CS297 Proposal

High performance document store implementation in Rust

Ishaan Aggarwal (ishaan.aggarwal@sjsu.edu)

Advisor: Dr. Chris Pollett


The aim of this project is to implement a high performance document store which is robust and memory efficient as well. This will be achieved while migrating the older PHP based implementation of data storage for the Yioop! open source search engine to RUST based implementation. The reason for choosing Rust is that it allows more efficient memory management, easier maintenance, robustness and faster performance.


Week 1: 02-02-2021 - 02-09-2021Overview of the project topic, Finalize the deliverables, Drafting the proposal
Week 2: 02-09-2021 - 02-16-2021Environment setup, Rust hands-on, and study relevant research papers
Week 3: 02-16-2021 - 02-23-2021Begin work on Deliverable 1 and study relevant research papers for Deliverable 3
Week 4: 02-23-2021 - 03-02-2021Finish Deliverable 1
Week 5: 03-02-2021 - 03-09-2021Begin work on Deliverable 2
Week 6: 03-09-2021 - 03-16-2021Continue work on Deliverable 2 and study relevant research papers for Deliverable 4
Week 7: 03-16-2021 - 03-23-2021Finish Deliverable 2
Week 8: 03-23-2021 - 03-30-2021Begin work on Deliverable 3
Week 9: 03-30-2021 - 04-06-2021Spring Break
Week 10: 04-06-2021 - 04-13-2021Continue work on Deliverable 3 and prepare slides on findings for deliverable 4
Week 11: 04-13-2021 - 04-20-2021Finish Deliverable 3
Week 12: 04-20-2021 - 04-27-2021Begin work on Deliverable 4
Week 13: 04-27-2021 - 05-04-2021Continue work on Deliverable 4 and look-ahead to final report
Week 14: 05-04-2021 - 05-11-2021Finish Deliverable 4 and start final CS297 report
Week 15: 05-11-2021 - 05-18-2021Finals Week - Report due


The full project will be done when CS298 is completed. The following will be done by the end of CS297:

1. A single node server that can receive requests for a document by key and return the corresponding document.

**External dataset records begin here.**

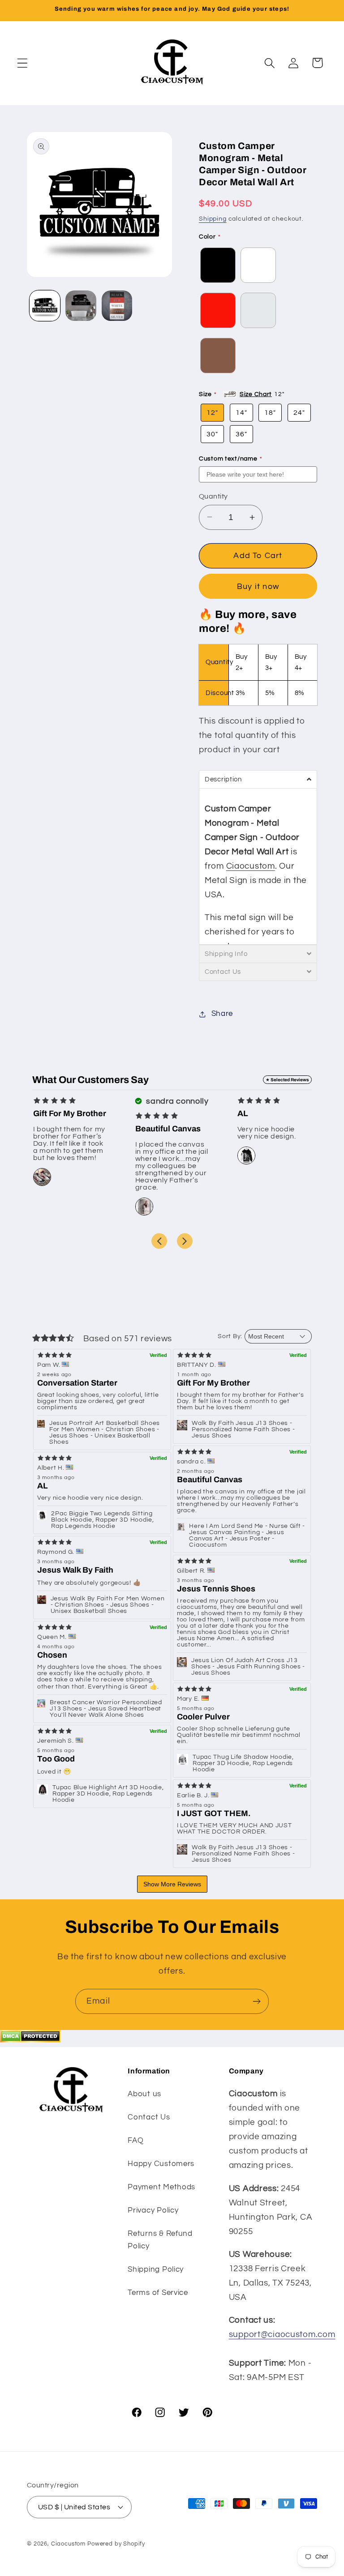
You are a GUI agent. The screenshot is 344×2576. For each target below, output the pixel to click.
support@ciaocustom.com (282, 2334)
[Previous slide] (159, 1241)
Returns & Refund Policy (160, 2240)
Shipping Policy (156, 2269)
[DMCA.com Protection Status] (30, 2039)
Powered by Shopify (116, 2544)
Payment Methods (161, 2187)
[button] (22, 63)
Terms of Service (158, 2293)
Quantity (213, 496)
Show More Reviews (172, 1884)
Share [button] (222, 1014)
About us (144, 2094)
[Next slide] (185, 1241)
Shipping (213, 218)
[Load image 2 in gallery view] (80, 305)
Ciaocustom (250, 866)
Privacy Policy (153, 2210)
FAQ (135, 2141)
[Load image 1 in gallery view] (45, 305)
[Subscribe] (256, 2001)
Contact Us (149, 2117)
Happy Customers (161, 2164)
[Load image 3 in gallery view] (117, 305)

2 Implement linear hashing using rust. This will be leveraged in Deliverable 4.

3. Read and write documents from/to warc files.

4. Implement the key-value store using consistent hashing.

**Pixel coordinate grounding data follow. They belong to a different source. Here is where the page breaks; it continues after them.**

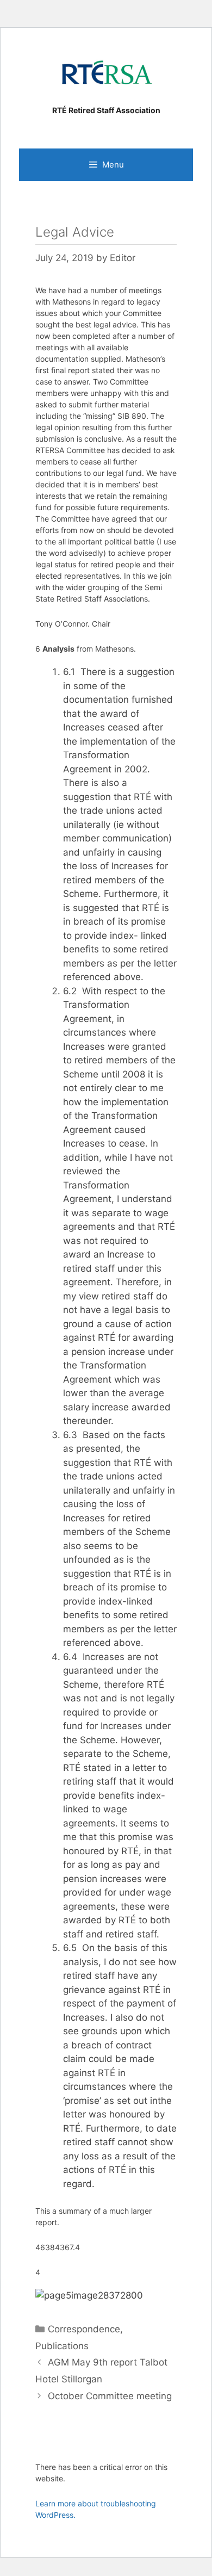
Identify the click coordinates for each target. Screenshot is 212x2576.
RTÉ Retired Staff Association (106, 110)
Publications (62, 2345)
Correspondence (84, 2329)
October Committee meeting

5. TBD - Migrate some portion of the PHP code to RUST.


[1] [2012] Corbett, J., Dean, J., Epstein, M. et al. Spanner: Google's globally distributed database. In Proceedings of OSDI'12: Tenth Symposium on Operating System Design and Implementation, Hollywood, CA, October 2012.

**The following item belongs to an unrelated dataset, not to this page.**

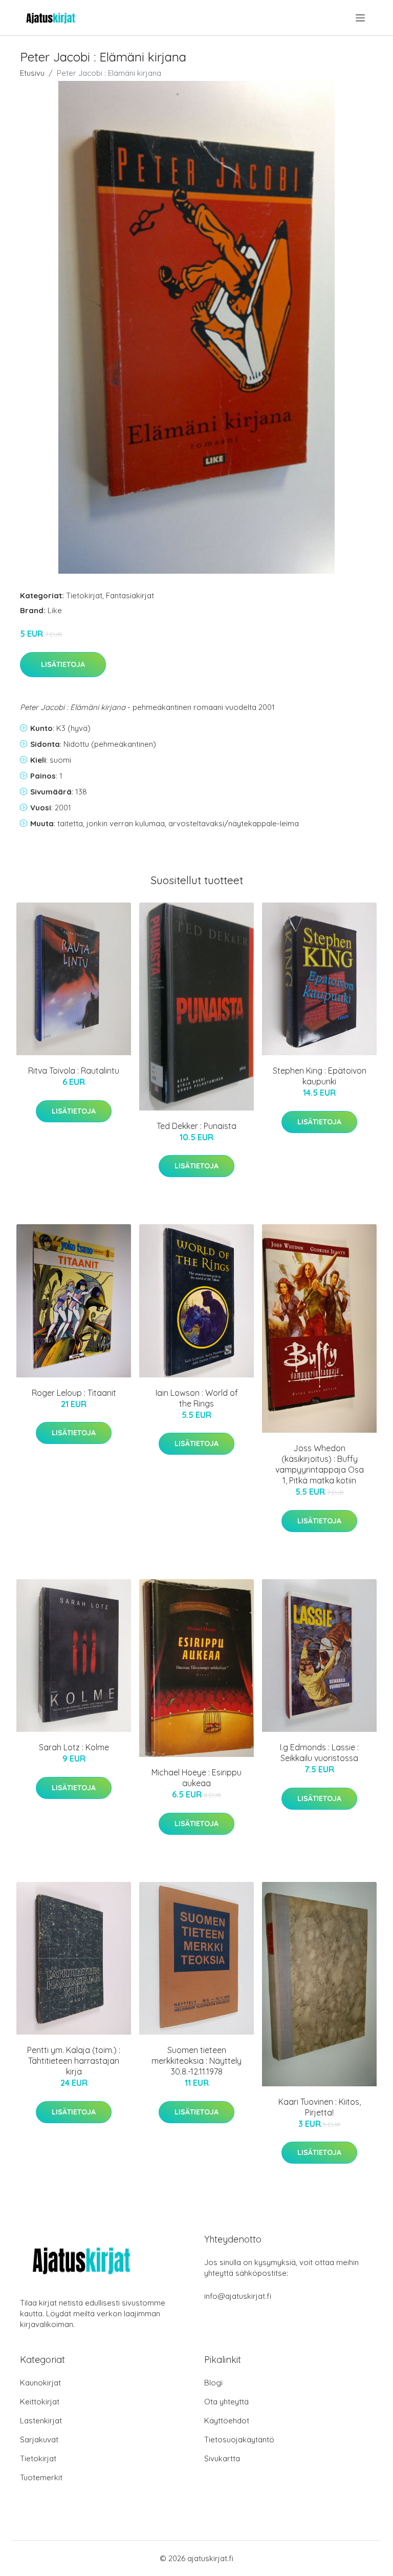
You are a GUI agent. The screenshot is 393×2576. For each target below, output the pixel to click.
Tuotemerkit (41, 2477)
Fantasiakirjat (130, 595)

[2] [2019] Khan, S., Liu, X., Ali, S. A., and Alam, M. (2019). Storage solutions for big data systems: A qualitative study and comparison. arXiv preprint arXiv:1904.11498.

[3] [2020] Okazaki, S. (2020). An experimental study of memory management in Rust programming for big data processing (Doctoral dissertation, Boston University).

[4] [2021] Rust programming best practices with examples: https://github.com/mre/idiomatic-rust

[5] [2018] Gjengset, J., Schwarzkopf, M., Behrens, J., Araujo, L. T., Ek, M., Kohler, E., ... and Morris, R. (2018). Noria: dynamic, partially-stateful data-flow for high-performance web applications. In 13th {USENIX} Symposium on Operating Systems Design and Implementation ({OSDI} 18) (pp. 213-231).